Le Hollywood Sign. Obviously.

And how, you may ask, do you follow up an experience like that? By going to the Getty Center, of course. Architecturally stunning, the Getty Center is home to a large collection of paintings, sculptures, photographs, decorative arts, pottery, and illuminated manuscripts. It also features gardens, and amazing views over L.A.

Another confession: I’ve got sort of a thing from Impressionist paintings. Almost everything I know about the Impressionist movement I learnt from Year 9 Art, and several trips to the exhibition of Impressionist paintings that was on at the National Gallery of Victoria at that time.  The rest of my appreciation I picked up when I lived in France, visiting Arles where Van Gogh lived, seeing an incredible exhibition inside some caves in Provence where they projected Van Gogh’s paintings onto the walls, floors, and ceilings so that you were immersed in them, and of course from the Musee d’Orsay.

But somehow, despite this limited knowledge, whenever I’m looking at a painting from that period I get all emotional. I think it’s something to do with, if it’s a Van Gogh, knowing how difficult his life was, and how he would never know how important his work was going to be, but also how revolutionary the Impressionist movement was. If I get close enough, I am somewhat overcome with realising how random and broad the brushstrokes of colour seem to be, and yet when you step back, you see such a perfect rendition of all the light and shadow and colour and movement of that one moment.

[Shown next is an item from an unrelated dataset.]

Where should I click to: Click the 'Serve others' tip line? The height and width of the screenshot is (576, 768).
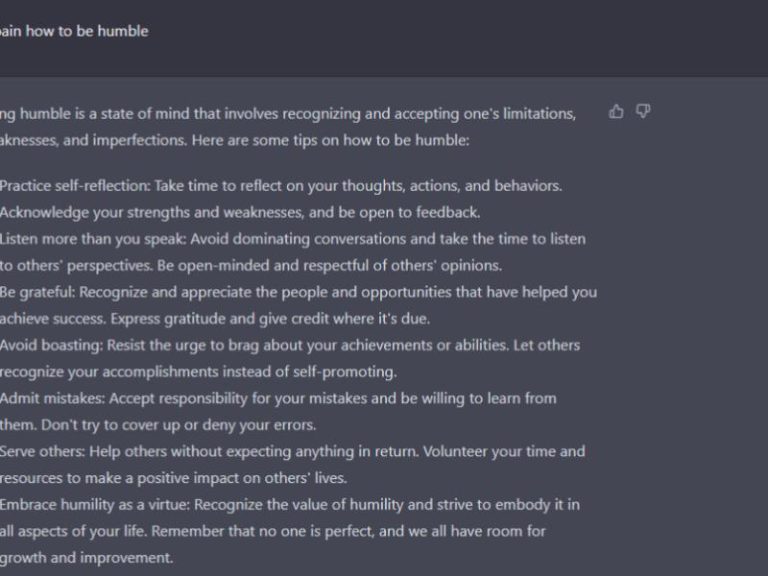(292, 452)
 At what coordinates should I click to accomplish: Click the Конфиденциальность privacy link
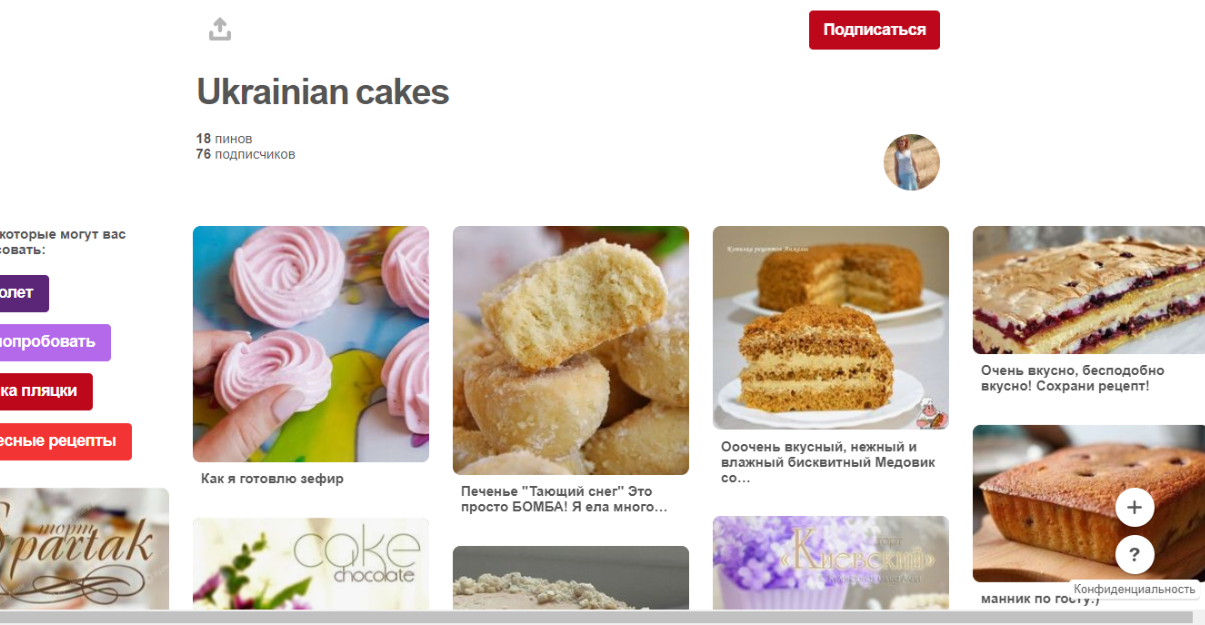point(1134,589)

Walking into the room in the Getty Center that held one of Van Gogh’s irises, one of Monet’s haystacks, and another of the Rouen cathedral, I nearly cried. Perhaps it was from being tired and jetlagged, and being a million miles from home. But I know that I was thinking about how that would likely be the only time in my life that I would see those particular paintings. And there is something rather heartbreaking about that.

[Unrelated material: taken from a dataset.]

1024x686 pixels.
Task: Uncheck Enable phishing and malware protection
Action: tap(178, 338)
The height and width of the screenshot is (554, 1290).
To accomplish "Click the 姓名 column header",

Inside the Getty Center. Apparently it was necessary to come equipped with iPads, noisy children, and an annoying laugh.

I don’t know that the Getty Center is setting any trends, but sometimes it’s just as important to have a wise teacher quietly reminding you that a dab of paint on a canvas can mean more than a million dollar film or a shopping spree on Rodeo Drive.


Confession:

Have not actually read Jack Kerouac’s “On the Road.” But it is packed. Actually, it’s kind of unpacked now, sitting in my locker at the Santa Monica Youth Hostel. A good friend of mine (who hasn’t requested not to be named, but it totally makes this blog seem more legit) gave me a copy when she found out I was going to the States, as a kind of quintessential road trip book. I think. It was a while a go. The point is: I will read it. Even though I haven’t started just yet.

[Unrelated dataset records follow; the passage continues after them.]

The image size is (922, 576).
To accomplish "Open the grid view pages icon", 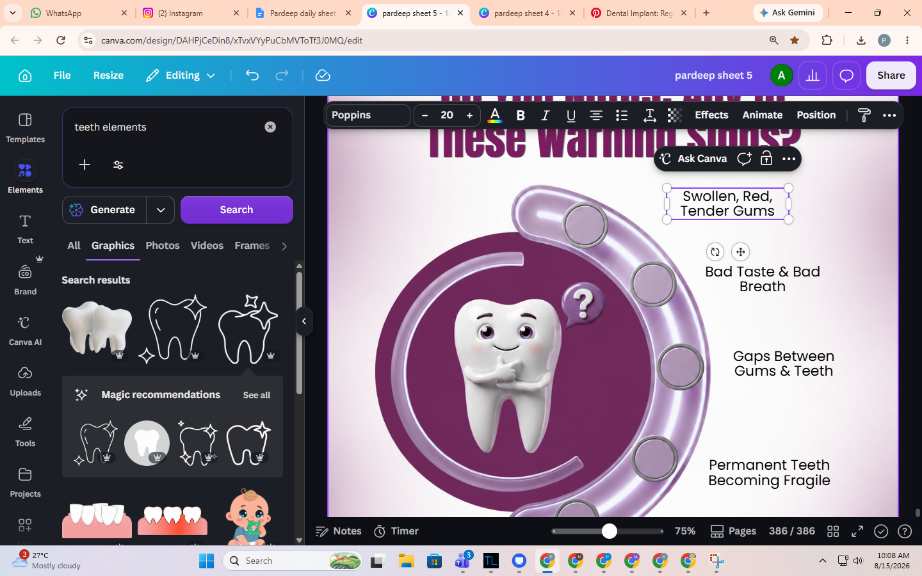I will point(833,531).
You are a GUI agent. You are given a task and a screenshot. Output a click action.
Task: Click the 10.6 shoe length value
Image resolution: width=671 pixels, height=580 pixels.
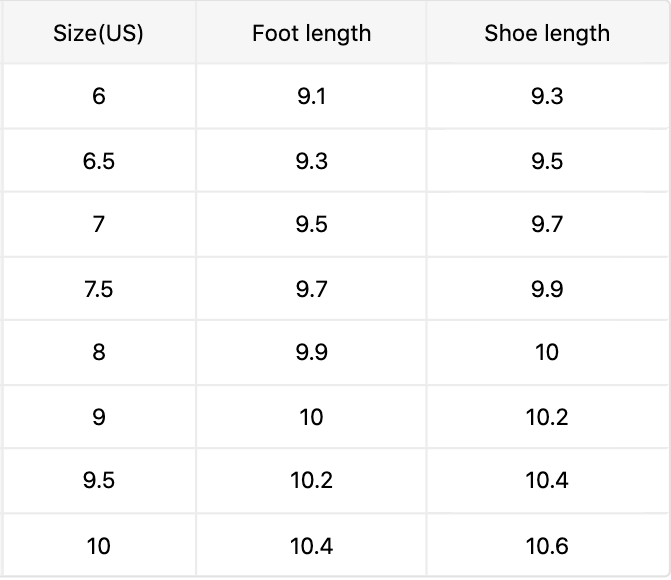click(547, 545)
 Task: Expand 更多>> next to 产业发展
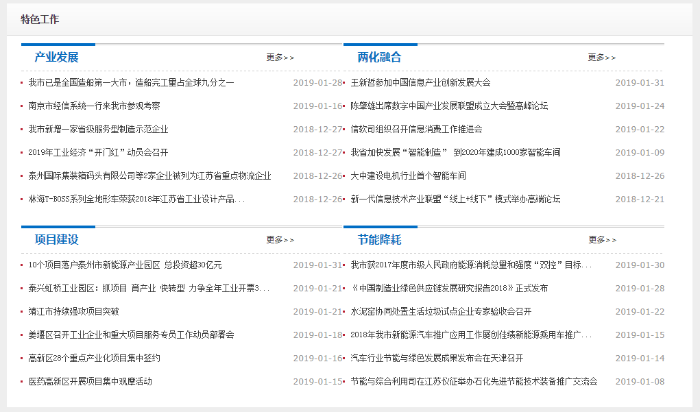coord(280,58)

Anyhow, here we are (or here I am, and we’ll pretend this is an armchair journey and you’re here too) in Los Angeles. Imagine most of your negative stereotypes about America and/or LA: Patriotic people who have American flags outside their house, loud people, insane traffic, ridiculous amounts of smog, etc.

Most of it has proved to be true. Basically I feel like I’ve walked onto a movie set.

But I’ve also discovered that people are ridiculously friendly, and happy to go out of their way for you, wanting to tell you about the city they love, or the parts of the city they love, and the parts of the city they love to hate. I’m staying in Santa Monica, which is on the beach, and it is a beautiful beach. I walked down the Santa Monica pier yesterday evening, and the whole place was alive with tourists and locals and hot dog stands and people drawing portraits for ridiculous amounts of money.

Rather than doing the sensible thing last night, and going straight to bed after dinner, I instead went on a pub crawl organised by the hostel. You can imagine it, can’t you? A bunch of Aussies, Brits, several Swedes, and a couple of Canadians getting absolutely pissed off cheap beer and then being taken to a karoke bar. I did end up leaving early, but not before we saw an improv comedy show, and far too much of the Hooters’ waitresses’ boobs.

Off now to Venice Beach. And maybe I’ll even start Kerouac.